A COPE councillor aligned to the Mbhazima Shilowa faction was fired on Friday by party president Mosioua Lekota's camp after he negotiated to work with the ANC, against Lekota's wishes.

COPE is a kingmaker in the Hassequa municipality, and Lekota's faction has decided to form coalitions with the DA.

Mbulelo Ncedana, a leader of COPE in the Western Cape who is in the Shilowa camp, said COPE general secretary Deidre Carter had written to the Hassequa municipality to inform it that councillor Johan Phillip had been expelled from the party.

But Ncedana said they were challenging Phillip's dismissal by taking up the matter with the Independent Electoral Commission (IEC).

"The IEC said that it's only them who can declare a vacancy, not a municipal manager," he said.

Phillip's seat is crucial in deciding who will govern the town of Riversdale, which falls under Hassequa.

The 15-seat council is hung, as neither the ANC nor the DA won enough seats to control the municipality, with COPE and an independent candidate as kingmakers.

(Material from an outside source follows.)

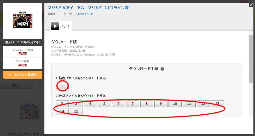
Task: Download split file number 9
Action: click(161, 104)
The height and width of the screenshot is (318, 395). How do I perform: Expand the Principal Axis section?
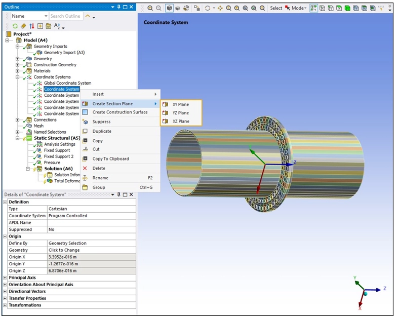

The Shilowa faction of COPE has publicly stated that it will not enter into coalition talks with the DA because it served the interests of the rich.

"Not a single councillor who is with us will ever work with the DA," said Ncedana.

The Lekota camp said it would favour the DA.

COPE spokesman Phillip Dexter, who is in the Lekota faction, said members of the Shilowa faction had no mandate to negotiate on behalf of COPE.

"If any of our members say that they are acting without a mandate from the party and concluding agreements, that person will be removed from council. They can't go and make agreements without the authority of the party," he said.

Dexter said coalition talks to co-govern in several municipalities in the Western Cape with the DA had been concluded.

"Most of them had been concluded, and (this) week we'll see the announcement of those local governments," he said.

The leader of the DA in the Western Cape, Theuns Botha, said his party was hoping to co-govern the municipalities of Bitou, Langeberg, Witzenberg and Matzikama with the co-operation of COPE.

He said the only issue outstanding was which positions would be given to candidates of the two parties.

Fezile Calana, provincial treasurer of the ANC in the Western Cape, said his party had no selective approach to coalition talks.

"That is why we have signed agreement in a number of municipalities with various parties, including the PAC, Icosa and the NPP," he said, in reference to coalition agreements the party had sealed to run the municipalities of Oudtshoorn, Cape Agulhas and Kannaland.

In KwaZulu-Natal, Zanele Magwaza-Msibi's fledgling National Freedom Party is the kingmaker in the majority of the province's 19 hung municipalities in which the IFP and ANC are competing for control.

On Friday, Magwaza-Msibi reiterated that she would not discuss coalition with the IFP until it publicly withdraws its statement that her party was an ANC initiative aimed at destroying Mangosuthu Buthelezi's organisation.

She said she was discussing co-governance with the ANC, but declined to elaborate.

Meanwhile, James Nxumalo, deputy chairman of the SACP in KwaZulu-Natal, has been endorsed by the ANC's provincial executive committee as eThekwini's mayor.